Le paiement d’une rente offre une alternative intéressante aux retraités. Le capital n’est pas versé en une fois mais par tranches. Cet argent remplit ainsi à la perfection son rôle de pension complémentaire. Il est déjà possible de demander le versement de la pension complémentaire sous forme de rente, mais uniquement dans le cadre du système rigide appelé “rente avec renonciation du capital”, dans lequel existe le “risque de mortalité”, à savoir que si vous décédez rapidement après la transformation en rente de votre capital, celui-ci sera définitivement perdu. D’autres formules de rente combinant le meilleur de ces deux mondes sont bien entendu possibles. Ce système de rente pourrait être davantage développé sur les plans légal et fiscal.

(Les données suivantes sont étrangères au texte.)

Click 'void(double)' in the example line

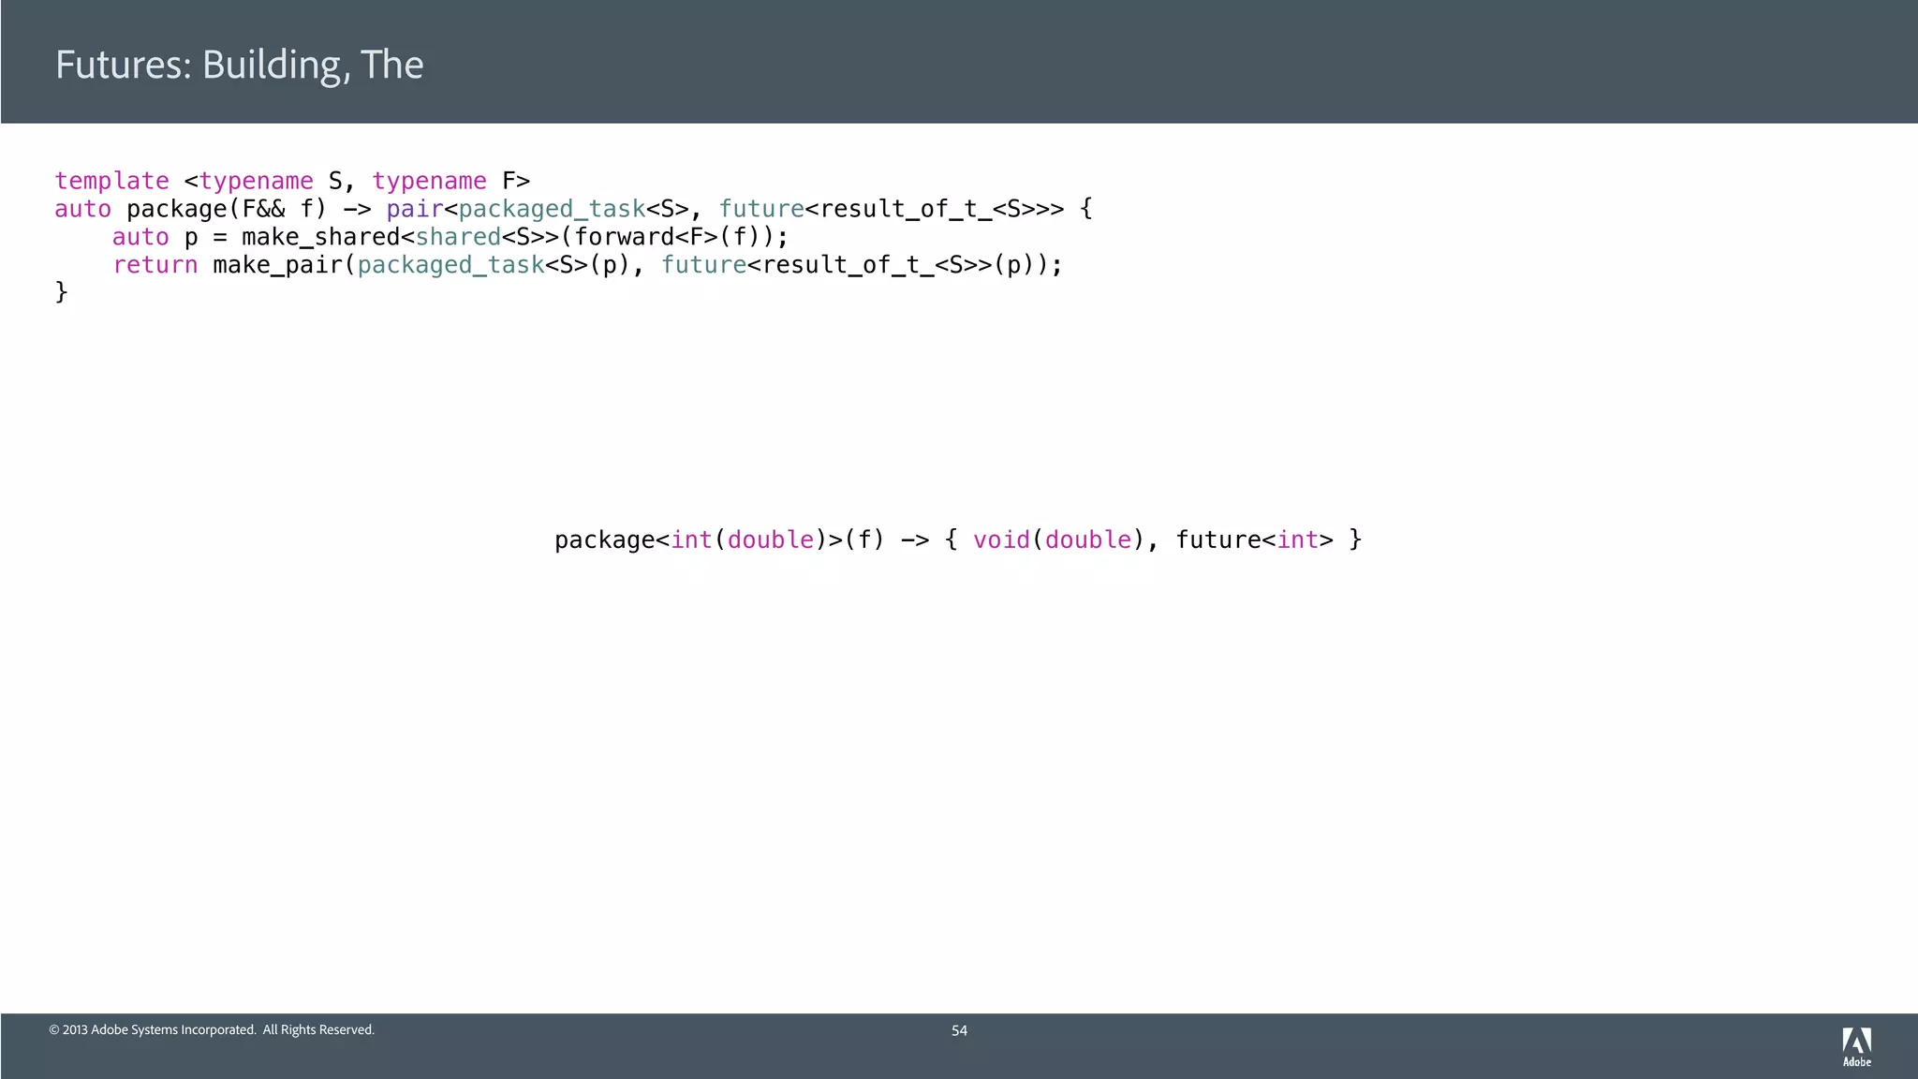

Les pouvoirs publics doivent également se concentrer sur les investissements qui font effectivement augmenter la productivité. La pension ne peut être dissociée du travail, car le travail finance le système de pension légale. Pourquoi n’avons-nous pas un ministre de l’Emploi et des Pensions?

NN ne prétend pas détenir la vérité absolue. Mais nous appelons toutes les parties prenantes – des décideurs politiques aux organisations patronales, sans oublier les citoyens eux-mêmes – à analyser le système en profondeur et à l’adapter aux besoins actuels. C’est la seule façon de garantir l’avenir de nos pensions.”